╔══
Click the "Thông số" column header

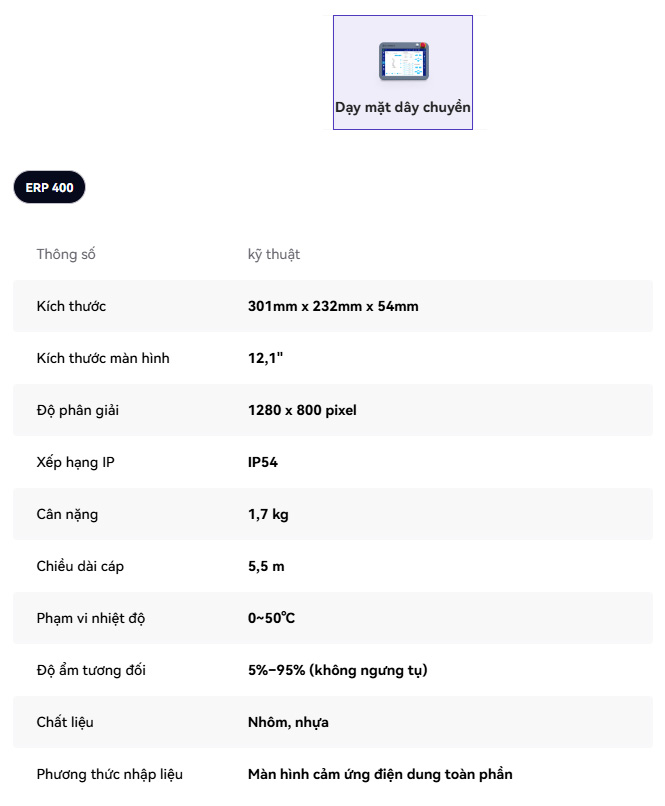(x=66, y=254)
╚══
╔══
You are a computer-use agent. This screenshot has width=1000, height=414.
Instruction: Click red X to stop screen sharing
╚══
╔══
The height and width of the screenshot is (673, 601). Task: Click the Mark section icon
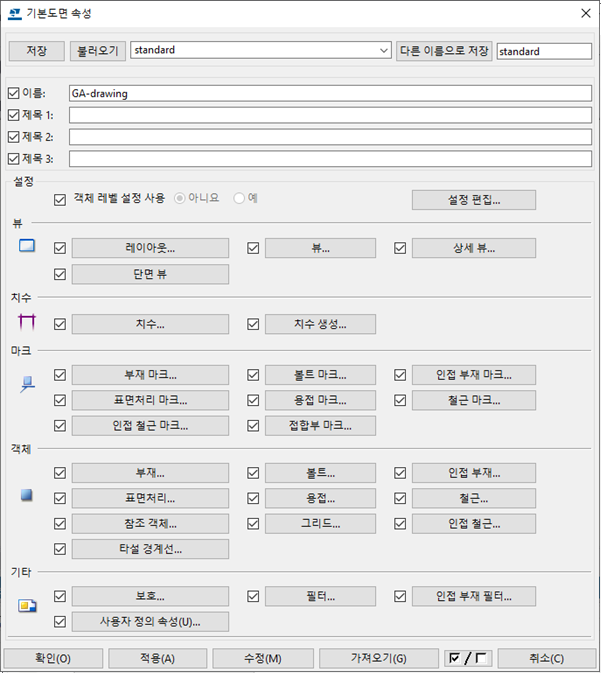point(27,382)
╚══
• [YOUR OBJECTIVE] Return a word-for-word copy of the lines above from the one holding "You are a computer-use" through the one holding "Instruction: Click red", with both of them included and nothing besides.

• [RESPONSE AREA]
You are a computer-use agent. This screenshot has width=1000, height=414.
Instruction: Click red X to stop screen sharing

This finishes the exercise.